When it was announced that George Honeyman would be the new Sunderland captain it was the moment that was supposed to ignite the flame burned out by years of mismanagement, player disconnect and fan disharmony. Honeyman’s appointment was the first action of the new regime that underlined their mission statement of reconnecting with the fans, and having a team on the pitch who would battle for ninety minutes every week.
At the time, and as the season has progressed, many fans have voiced concerns - some unapologetically - that Honeyman is not a good footballer, regardless of his status within the squad or his place of birth.
Whilst this article won’t end that debate, and whilst some fans will never warm to George, the weekend ahead is almost the next defining milestone in the current ownership’s journey to delivering Sunderland not only back to the fans, but back to being a club that is fiercely competitive and respected.
Our recent history has been one of failure, and even the cup finals and visits that have followed at Wembley have ended in that same fashion. Throughout that period the sentiment was echoed that we, as Sunderland AFC, had lost our identity.
A club that was respected - a club that nobody wanted to play at home - was traded for one that had its belly tickled by overpaid footballers and p*ss-taking CEO’s.

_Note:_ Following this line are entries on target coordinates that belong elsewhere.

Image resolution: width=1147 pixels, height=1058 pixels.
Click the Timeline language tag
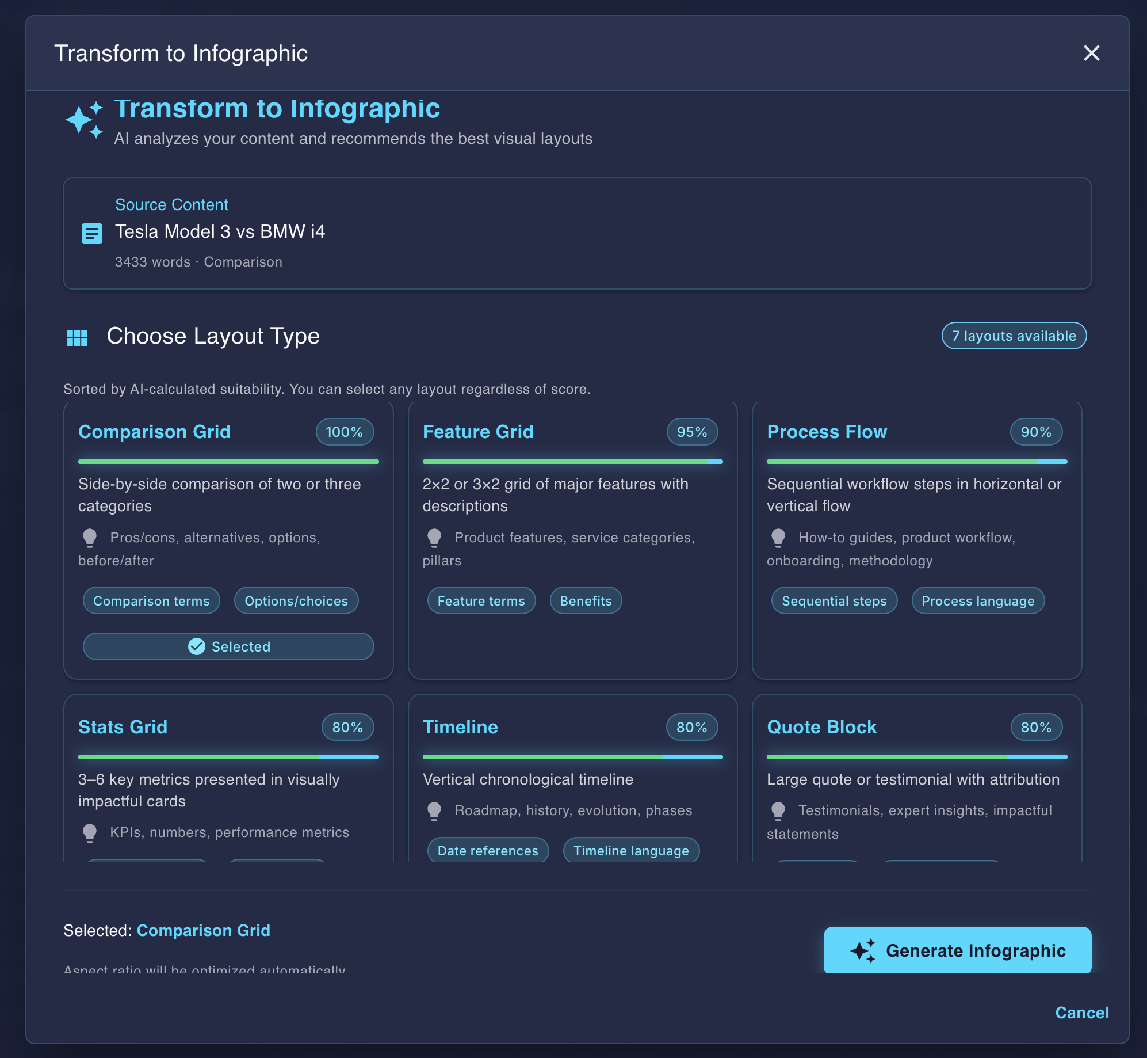coord(630,850)
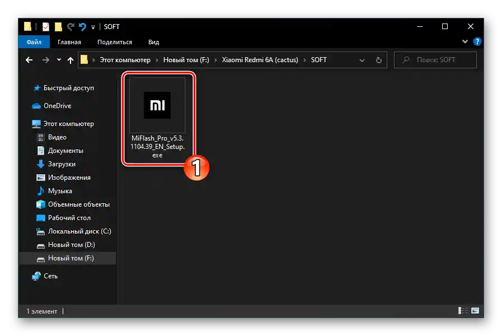Switch to the Вид ribbon tab
Viewport: 502px width, 336px height.
point(153,41)
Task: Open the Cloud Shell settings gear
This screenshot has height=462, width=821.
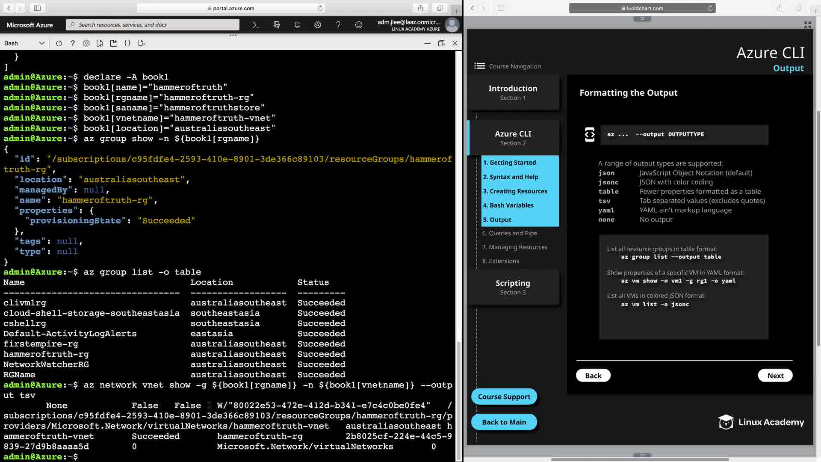Action: pos(86,43)
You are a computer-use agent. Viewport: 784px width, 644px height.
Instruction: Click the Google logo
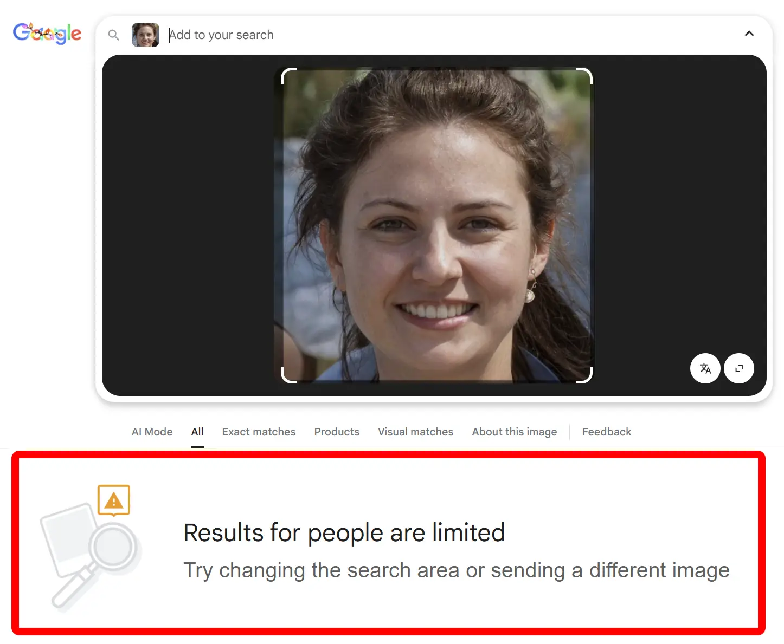pyautogui.click(x=47, y=34)
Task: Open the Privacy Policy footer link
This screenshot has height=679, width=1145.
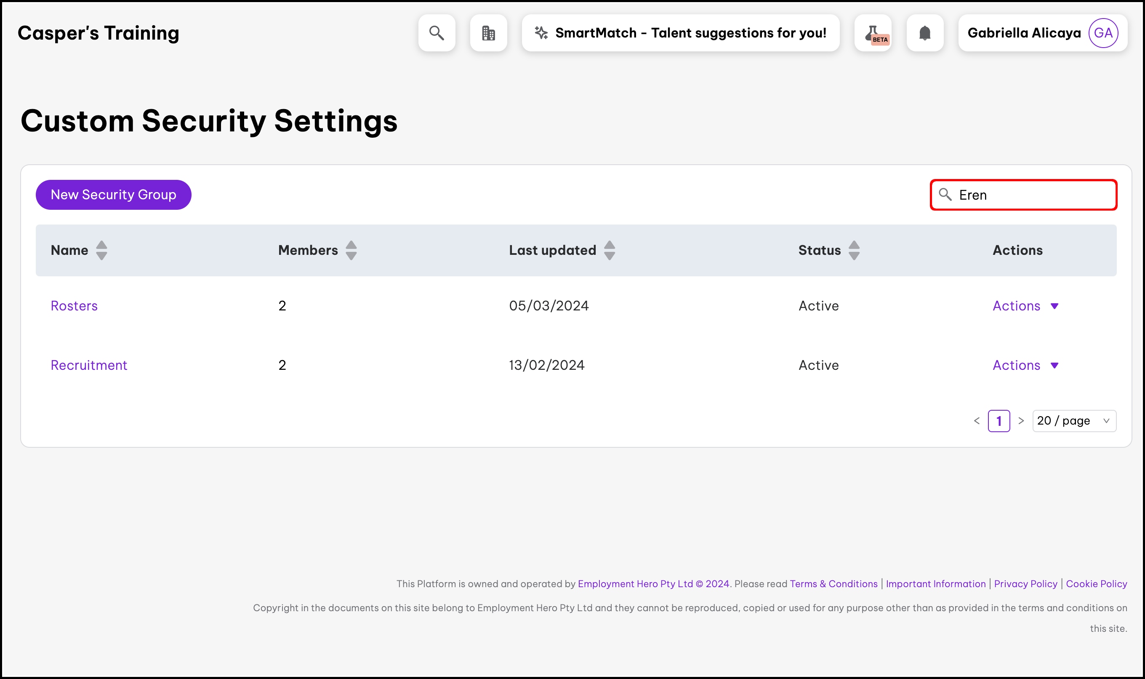Action: pos(1025,584)
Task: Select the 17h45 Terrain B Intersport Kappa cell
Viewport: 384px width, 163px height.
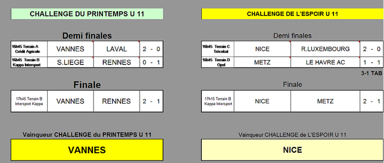Action: pyautogui.click(x=29, y=101)
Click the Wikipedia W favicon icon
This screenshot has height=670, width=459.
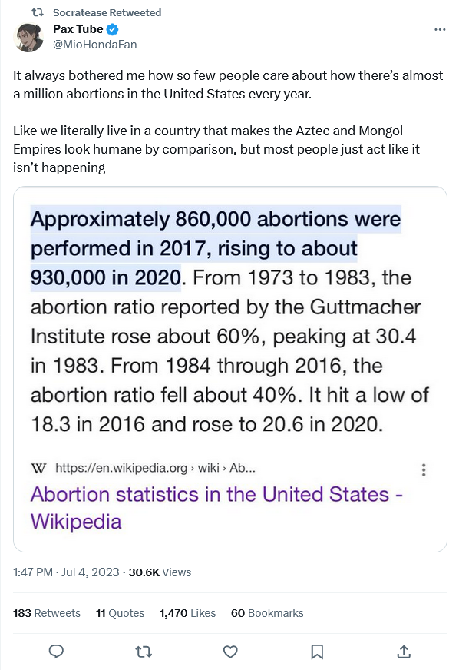point(38,469)
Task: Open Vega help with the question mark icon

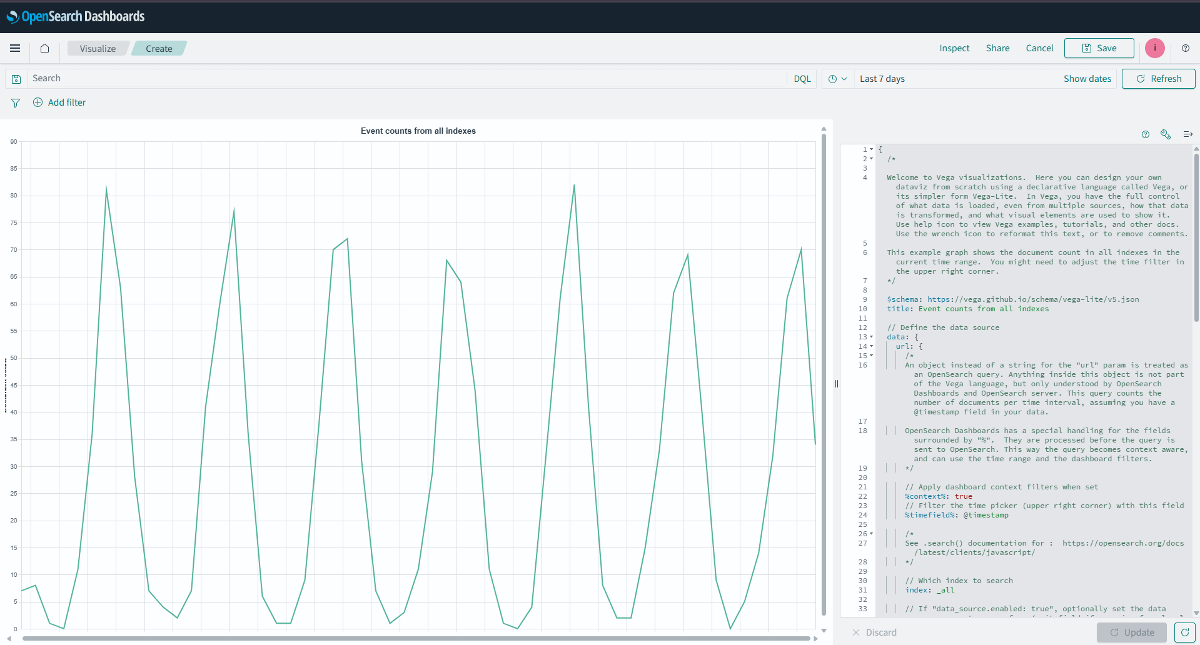Action: click(1145, 134)
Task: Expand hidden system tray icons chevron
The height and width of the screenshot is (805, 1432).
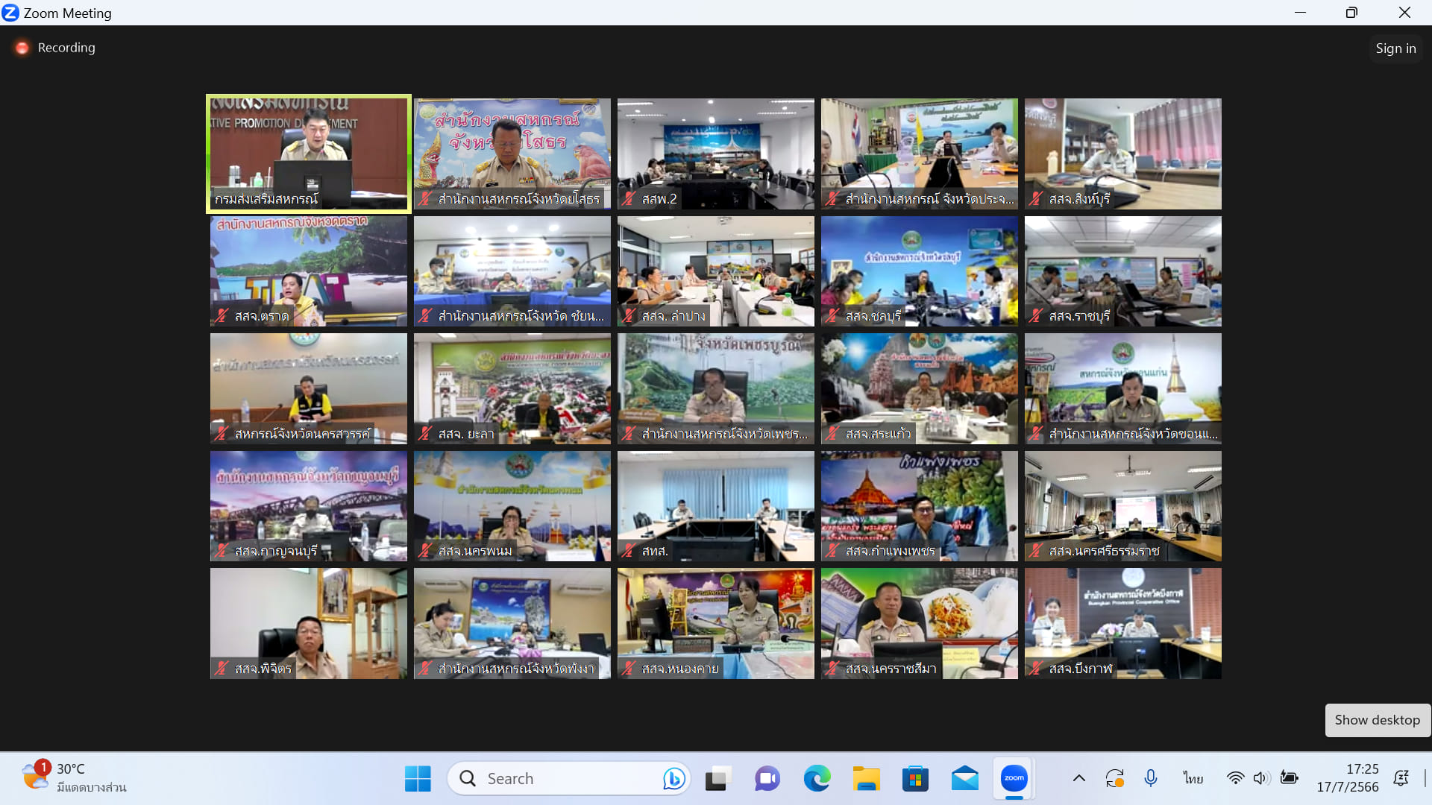Action: tap(1078, 778)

The two Jordan’s - Pickford and Henderson - were two of the brightest lights during our darkest period, but have long since moved on to pastures new. Honeyman - whilst admittedly not the same calibre of player - is the latest local lad giving everything he has for the club, the city, and the fans.
There’s no doubting Pickford and Henderson, as World Cup semi finalists, are currently on another level of footballing ability to someone like George, but that should not detract at all from our feelings and support towards him. To me, Honeyman is a player who is a shining example to what we collectively pine for as fans - hard work, persistence, and sacrifice for the shirt.
Statistics tell the story that Honeyman is a very capable footballer at this level and perhaps even the one above, but that is not the essence of this call, regardless of your disposition on his ability, our humbling league status or the level of competition we contest on Sunday.
The fact remains that Sunderland AFC go to the national stage with an opportunity to restore damaged reputations and, crucially, take the first step on a path towards transforming the image of the club from a sorry state to a team that challenges for titles and cups regularly.
Hindsight may be wonderful, but don’t pretend for one second that you would not trade the years of abuse at the hands of players like Djilobodji, Ndong, Lescott and Camp for an opportunity to see a lad forged in the fires of that harrowing period claim the ultimate redemption of lifting a trophy a Wembley.
Do everything in your power to back him, his team mates and your club - and if this team has shown us anything so far it’s that they will do their absolute most to give it back.
Come full time, if George Honeyman lifts that trophy above his head we’ll not be talking about Checkatrade or League One, but instead will be able to tell the story not many other clubs can - the tale of a local lad taking his team from its lowest point into a game at Wembley and winning.